米国 Facebook は新機能「災害時情報センター(Safety Check)」を発表した。災害の被災者が自身の安否を Facebook でつながる友達に伝えたり、あるいは被災した友達の安否を確認したりできる。Android、iOS 向けアプリケーション、および Web サイトから利用可能。

Facebook、災害時に安否を共有できる機能を全世界に公開-- 開発背景には東日本大震災
災害時情報センター

この機能は自然災害の発生時に、被災地で使えるようになる。被災地にいるかどうかはユーザーがプロフィールに登録した都市の情報をもとに判定する。また「近くにいる友達」(米国のみの機能)やインターネット利用情報からも判定する。


被災者は Facebook 上で「自分の無事を報告」というボタンをタップすると、最新情報を示す通知とニュースフィードを作成できる。また自身が被災地にいない場合も、「影響を受けた地域にはいません」というボタンを選んでそのむねを表示できる。さらに無事だと分かっている Facebook 上の友達がいる場合、その人の安否を報告することも可能。報告した安否状況やコメントは、Facebook上の友達にのみ共有できる。
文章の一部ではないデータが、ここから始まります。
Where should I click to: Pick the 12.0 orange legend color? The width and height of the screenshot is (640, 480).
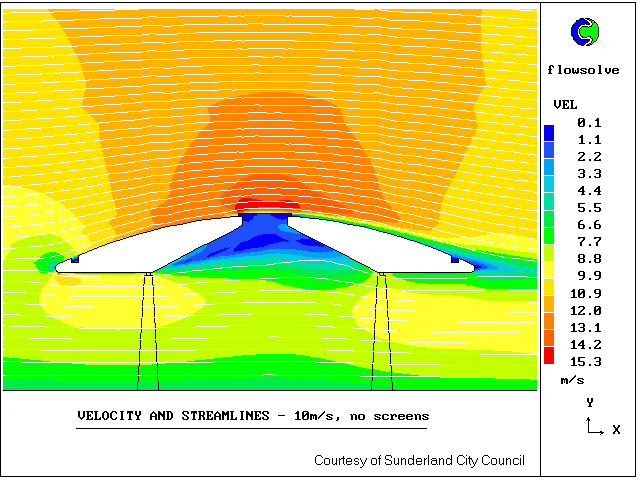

Facebook がこの機能を導入するきっかけになったのは東日本大震災。Facebook では開発の背景として、震災の翌年に日本で試験公開した情報共有ツール「災害用伝言板」に大きな反響があったことを挙げている。

災害時情報センターの紹介動画

ところで、災害時の安否確認サービスとしては、すでに米国 Google の「パーソンファインダー」が多くの実績を積み重ねている。東日本大震災発生後は、同社単独で展開するだけでなく、情報を1つに集約し、重複や錯綜を避けるため NHK などの放送業界 、NTT グループをはじめとする通信業界の同種サービスとも連携してきた。